Except that's now how the Sphere works. All it does is unlock a part of the human mind and abilities that people already have, but can't normally access. The Sphere isn't so much a Literal Genie as a key, and that still leaves the problem of their minds not being able to handle it just because of the way they're built.
Short version is that they can't do anything, just almost. Therefore they couldn't improve their own levels of comprehension.
It's also a matter of responsibility. Even if they could control the powers, they'd be the only three people in the world with omnipotence. That would completely destabilize life on Earth as we know it. It might be cool in the short term, but it could certainly turn into a nightmare of epic proportions. Our conscious feelings can manifest things just as if not more horrific as our subconscious can. Worse, what would happen if everybody in the world wanted a crack at the Sphere, or the military tried to weaponize it?
If the letters J and E were mistakenly substituted for H and A in the cipher, why was Harry the only word affected in the translation instead of every word containing those letters?
I think the implication was that he mistranslated it deliberately and just changed those letters to avoid implicating himself, since he figured out what was going on since he'd been in the Sphere by that point.

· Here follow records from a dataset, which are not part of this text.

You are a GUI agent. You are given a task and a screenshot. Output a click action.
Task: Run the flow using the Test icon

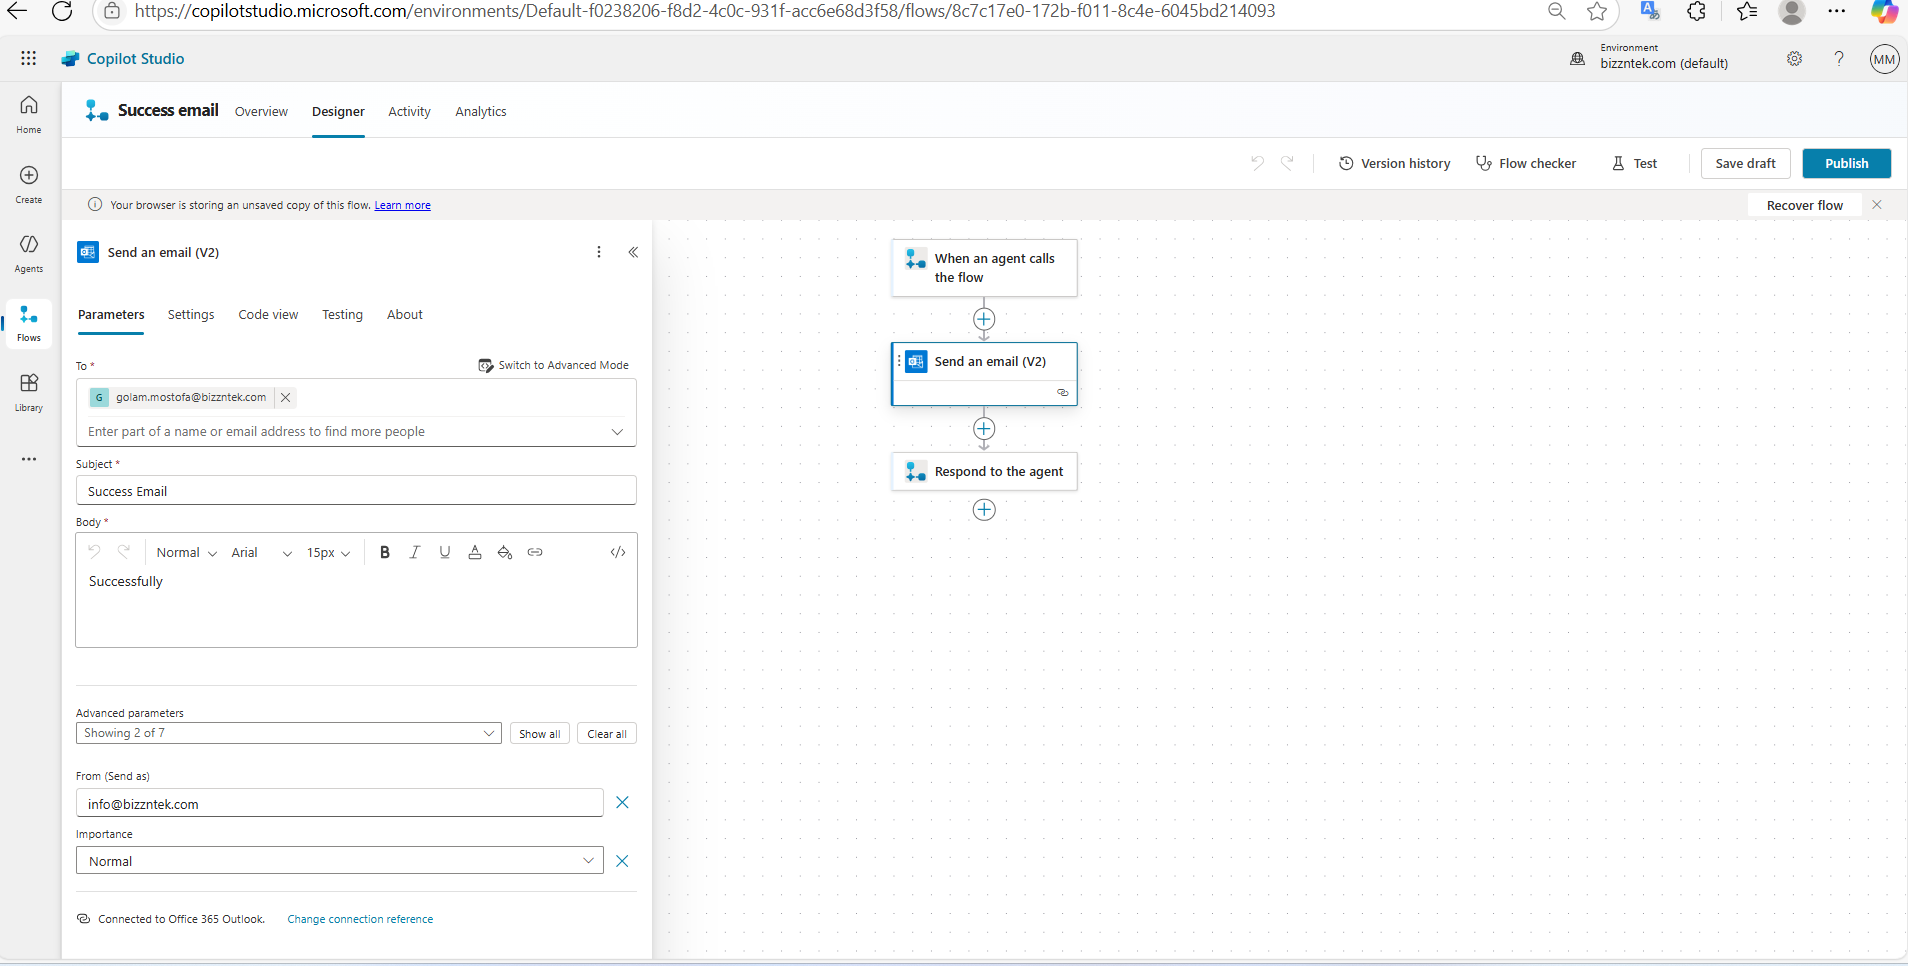pyautogui.click(x=1634, y=163)

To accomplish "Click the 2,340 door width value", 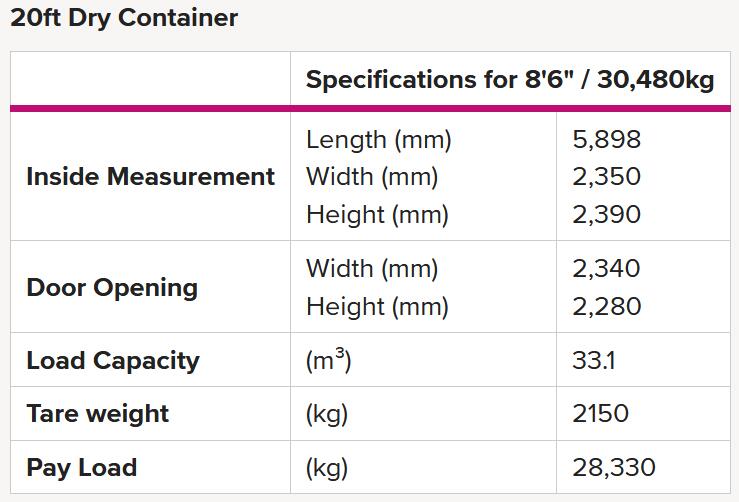I will click(x=607, y=269).
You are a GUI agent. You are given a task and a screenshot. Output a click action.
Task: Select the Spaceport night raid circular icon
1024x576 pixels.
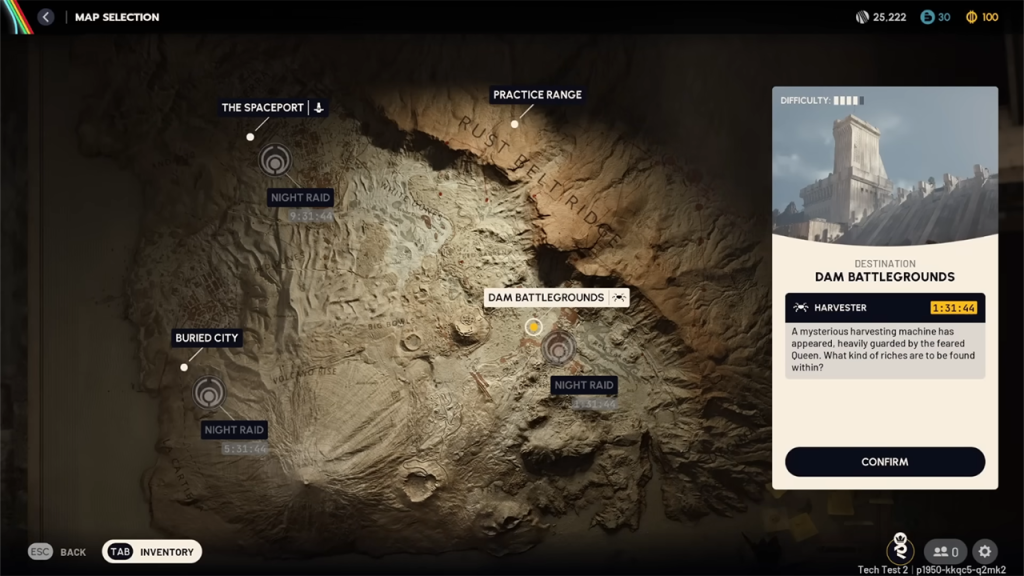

That or the time in the Sphere made him forget and he simply didn't want to acknowledge that it was really him so he subconsciously changed it.
The way the code works is shown, every two number combination gets translated as a single letter. If A and E were switched around in one place, they would have been switched around in all places, not just in one specific word. This means that "Stop calling me Jerry" would actually appear on screen as "Stop celling ma Harry!" (Unless of course the character managed to sneak in a subroutine for replacing every "Harry" with "Jerry" and the reverse but only when communicating in the opposite direction within a few seconds while everyone was watching.)
They didn't bother going through the cypher with words that had already been used. They saw the code for "Jerry" (actually "Harry") enough times that they just recognized the original, pre-decyphering word as "Jerry."
At one point in the film, Dustin Hoffman's character was forced to leave the lab and go into the water without a suit. Beth warns him he'll freeze. Wouldn't the pressure of the water down there be enough to crush him?
No. It was already explained during their briefing that you could go out into the water and be perfectly fine. The pressure won't kill you - the cold will.
Specifically, they'd already been acclimated to the pressure (and why when they go back up they need to be in a decompression chamber) so you'd only get crushed if your body hadn't already adjusted to the outside pressure. So he was fine.
A lot of the technology shown in the movie actually uses this. The characters can dive out of a simple opening in the floor of their habitat because the air pressure is just as high as the water pressure, and the soft suits they use in the diving scenes would offer no protection from pressure whatsoever.